**TESTO IN ESAME**.
Gradatamente, il superamento di uno stile (forzatamente) austero a favore di un consumismo gastronomico ossessivo e la prepotente invasione nel Palio della visibilità televisiva, hanno finito col mutare ulteriormente e profondamente la natura delle Contrade, facendone prevalere gli impegni essenzialmente sulla conquista del drappellone e sulle attività per sostenere il peso delle relative, esorbitanti spese. In questo modo esse rischiano di trasformarsi in associazioni dedite alla sola Palio-gastronomia: ben lontane, quindi, dalla loro origine d’istituzioni repubblicane, eredi e protagoniste di un rito politico-religioso, cui è legata l’immagine più profonda e vera della Città. Immagine, ora più che mai, focalizzata sulla sola drammaticità della corsa, di cui le masse televisive si sollazzano senza capirne l’essenza, spesso criticandola senza capire.

**CONSEGNE**.
(a) Rispondi a queste domande sul testo sulle Contrade.
(i) Quali due fenomeni hanno mutato profondamente la natura delle Contrade?
(ii) In che tipo di associazioni rischiano di trasformarsi le Contrade?
(iii) Su che cosa è ora focalizzata l'immagine della Città?
(b) Trascrivi fedelmente dal testo sulle Contrade il tratto che va da "Gradatamente, il superamento" fino a "criticandola senza capire.".
L'elenco riportato più avanti non serve per svolgere l'esercizio.

**DATI ESTRATTI**.
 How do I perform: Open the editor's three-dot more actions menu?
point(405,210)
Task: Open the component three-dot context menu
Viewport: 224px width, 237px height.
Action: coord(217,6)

**RISPOSTE**.
(a)
(i) Il superamento di uno stile (forzatamente) austero a favore di un consumismo gastronomico ossessivo e la prepotente invasione nel Palio della visibilità televisiva.
(ii) In associazioni dedite alla sola Palio-gastronomia.
(iii) Sulla sola drammaticità della corsa.

(b)
Gradatamente, il superamento di uno stile (forzatamente) austero a favore di un consumismo gastronomico ossessivo e la prepotente invasione nel Palio della visibilità televisiva, hanno finito col mutare ulteriormente e profondamente la natura delle Contrade, facendone prevalere gli impegni essenzialmente sulla conquista del drappellone e sulle attività per sostenere il peso delle relative, esorbitanti spese. In questo modo esse rischiano di trasformarsi in associazioni dedite alla sola Palio-gastronomia: ben lontane, quindi, dalla loro origine d’istituzioni repubblicane, eredi e protagoniste di un rito politico-religioso, cui è legata l’immagine più profonda e vera della Città. Immagine, ora più che mai, focalizzata sulla sola drammaticità della corsa, di cui le masse televisive si sollazzano senza capirne l’essenza, spesso criticandola senza capire.